■ **TASK REQUIREMENTS**: Write the data below out again, with each line matching the original.

[Data extracted from a collection]
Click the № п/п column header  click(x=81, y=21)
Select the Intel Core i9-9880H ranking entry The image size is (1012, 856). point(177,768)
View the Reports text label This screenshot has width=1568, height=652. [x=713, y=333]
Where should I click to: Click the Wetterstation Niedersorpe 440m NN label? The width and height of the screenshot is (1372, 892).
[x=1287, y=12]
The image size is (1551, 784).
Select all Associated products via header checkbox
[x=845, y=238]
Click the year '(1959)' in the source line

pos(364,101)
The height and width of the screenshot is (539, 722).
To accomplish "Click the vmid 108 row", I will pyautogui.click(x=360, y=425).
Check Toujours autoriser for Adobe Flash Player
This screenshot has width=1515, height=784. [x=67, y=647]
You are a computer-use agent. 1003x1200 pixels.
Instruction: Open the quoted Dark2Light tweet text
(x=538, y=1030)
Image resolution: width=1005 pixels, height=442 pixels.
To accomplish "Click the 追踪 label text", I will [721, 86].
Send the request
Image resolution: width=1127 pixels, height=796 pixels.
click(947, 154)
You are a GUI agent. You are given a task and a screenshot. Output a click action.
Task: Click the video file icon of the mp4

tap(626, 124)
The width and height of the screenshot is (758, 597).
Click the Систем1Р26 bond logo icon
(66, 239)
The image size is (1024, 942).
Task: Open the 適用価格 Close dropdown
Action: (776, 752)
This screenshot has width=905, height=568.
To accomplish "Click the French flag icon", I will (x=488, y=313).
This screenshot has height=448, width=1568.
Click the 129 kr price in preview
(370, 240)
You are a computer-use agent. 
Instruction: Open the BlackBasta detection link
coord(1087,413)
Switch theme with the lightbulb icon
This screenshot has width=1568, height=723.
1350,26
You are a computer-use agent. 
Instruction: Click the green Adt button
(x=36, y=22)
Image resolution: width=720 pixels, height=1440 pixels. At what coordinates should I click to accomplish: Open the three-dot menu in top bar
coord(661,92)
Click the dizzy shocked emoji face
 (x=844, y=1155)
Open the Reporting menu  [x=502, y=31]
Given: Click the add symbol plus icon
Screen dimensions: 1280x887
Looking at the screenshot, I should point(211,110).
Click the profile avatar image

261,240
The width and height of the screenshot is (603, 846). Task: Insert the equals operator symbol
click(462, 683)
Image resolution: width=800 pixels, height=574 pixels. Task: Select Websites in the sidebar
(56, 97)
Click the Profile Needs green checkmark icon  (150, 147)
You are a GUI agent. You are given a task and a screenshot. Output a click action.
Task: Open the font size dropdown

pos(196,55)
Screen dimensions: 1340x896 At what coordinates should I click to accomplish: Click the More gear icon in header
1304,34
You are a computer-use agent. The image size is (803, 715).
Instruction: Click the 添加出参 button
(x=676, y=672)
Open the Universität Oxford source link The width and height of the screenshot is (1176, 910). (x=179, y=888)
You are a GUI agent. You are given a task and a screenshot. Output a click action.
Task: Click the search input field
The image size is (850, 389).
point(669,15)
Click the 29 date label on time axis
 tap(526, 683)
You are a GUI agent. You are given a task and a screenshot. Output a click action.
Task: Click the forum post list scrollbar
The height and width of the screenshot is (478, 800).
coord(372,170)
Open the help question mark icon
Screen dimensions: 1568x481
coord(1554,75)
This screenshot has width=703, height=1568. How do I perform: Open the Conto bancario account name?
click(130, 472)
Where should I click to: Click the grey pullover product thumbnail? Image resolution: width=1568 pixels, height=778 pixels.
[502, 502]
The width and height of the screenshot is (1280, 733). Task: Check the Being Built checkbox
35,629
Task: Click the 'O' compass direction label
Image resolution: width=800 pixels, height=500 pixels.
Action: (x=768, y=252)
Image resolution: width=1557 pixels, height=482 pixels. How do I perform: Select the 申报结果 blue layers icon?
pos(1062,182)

■ **TASK RESPONSE**:
Click the № п/п column header  click(x=81, y=21)
Select the Intel Core i9-9880H ranking entry The image size is (1012, 856). point(177,768)
View the Reports text label This screenshot has width=1568, height=652. [x=713, y=333]
Where should I click to: Click the Wetterstation Niedersorpe 440m NN label? The width and height of the screenshot is (1372, 892).
[x=1287, y=12]
The image size is (1551, 784).
Select all Associated products via header checkbox
[x=845, y=238]
Click the year '(1959)' in the source line

pos(364,101)
The height and width of the screenshot is (539, 722).
To accomplish "Click the vmid 108 row", I will pyautogui.click(x=360, y=425).
Check Toujours autoriser for Adobe Flash Player
This screenshot has width=1515, height=784. [x=67, y=647]
You are a computer-use agent. 1003x1200 pixels.
Instruction: Open the quoted Dark2Light tweet text
(x=538, y=1030)
Image resolution: width=1005 pixels, height=442 pixels.
To accomplish "Click the 追踪 label text", I will [721, 86].
Send the request
Image resolution: width=1127 pixels, height=796 pixels.
click(947, 154)
You are a GUI agent. You are given a task and a screenshot. Output a click action.
Task: Click the video file icon of the mp4

tap(626, 124)
The width and height of the screenshot is (758, 597).
Click the Систем1Р26 bond logo icon
(66, 239)
The image size is (1024, 942).
Task: Open the 適用価格 Close dropdown
Action: (776, 752)
This screenshot has width=905, height=568.
To accomplish "Click the French flag icon", I will (x=488, y=313).
This screenshot has height=448, width=1568.
Click the 129 kr price in preview
(370, 240)
You are a computer-use agent. 
Instruction: Open the BlackBasta detection link
coord(1087,413)
Switch theme with the lightbulb icon
This screenshot has width=1568, height=723.
1350,26
You are a computer-use agent. 
Instruction: Click the green Adt button
(x=36, y=22)
Image resolution: width=720 pixels, height=1440 pixels. At what coordinates should I click to accomplish: Open the three-dot menu in top bar
coord(661,92)
Click the dizzy shocked emoji face
 (x=844, y=1155)
Open the Reporting menu  [x=502, y=31]
Given: Click the add symbol plus icon
Screen dimensions: 1280x887
Looking at the screenshot, I should point(211,110).
Click the profile avatar image

261,240
The width and height of the screenshot is (603, 846). Task: Insert the equals operator symbol
click(462, 683)
Image resolution: width=800 pixels, height=574 pixels. Task: Select Websites in the sidebar
(56, 97)
Click the Profile Needs green checkmark icon  (150, 147)
You are a GUI agent. You are given a task and a screenshot. Output a click action.
Task: Open the font size dropdown

pos(196,55)
Screen dimensions: 1340x896 At what coordinates should I click to accomplish: Click the More gear icon in header
1304,34
You are a computer-use agent. The image size is (803, 715).
Instruction: Click the 添加出参 button
(x=676, y=672)
Open the Universität Oxford source link The width and height of the screenshot is (1176, 910). (x=179, y=888)
You are a GUI agent. You are given a task and a screenshot. Output a click action.
Task: Click the search input field
The image size is (850, 389).
point(669,15)
Click the 29 date label on time axis
 tap(526, 683)
You are a GUI agent. You are given a task and a screenshot. Output a click action.
Task: Click the forum post list scrollbar
The height and width of the screenshot is (478, 800).
coord(372,170)
Open the help question mark icon
Screen dimensions: 1568x481
coord(1554,75)
This screenshot has width=703, height=1568. How do I perform: Open the Conto bancario account name?
click(130, 472)
Where should I click to: Click the grey pullover product thumbnail? Image resolution: width=1568 pixels, height=778 pixels.
[502, 502]
The width and height of the screenshot is (1280, 733). Task: Check the Being Built checkbox
35,629
Task: Click the 'O' compass direction label
Image resolution: width=800 pixels, height=500 pixels.
Action: (x=768, y=252)
Image resolution: width=1557 pixels, height=482 pixels. How do I perform: Select the 申报结果 blue layers icon?
pos(1062,182)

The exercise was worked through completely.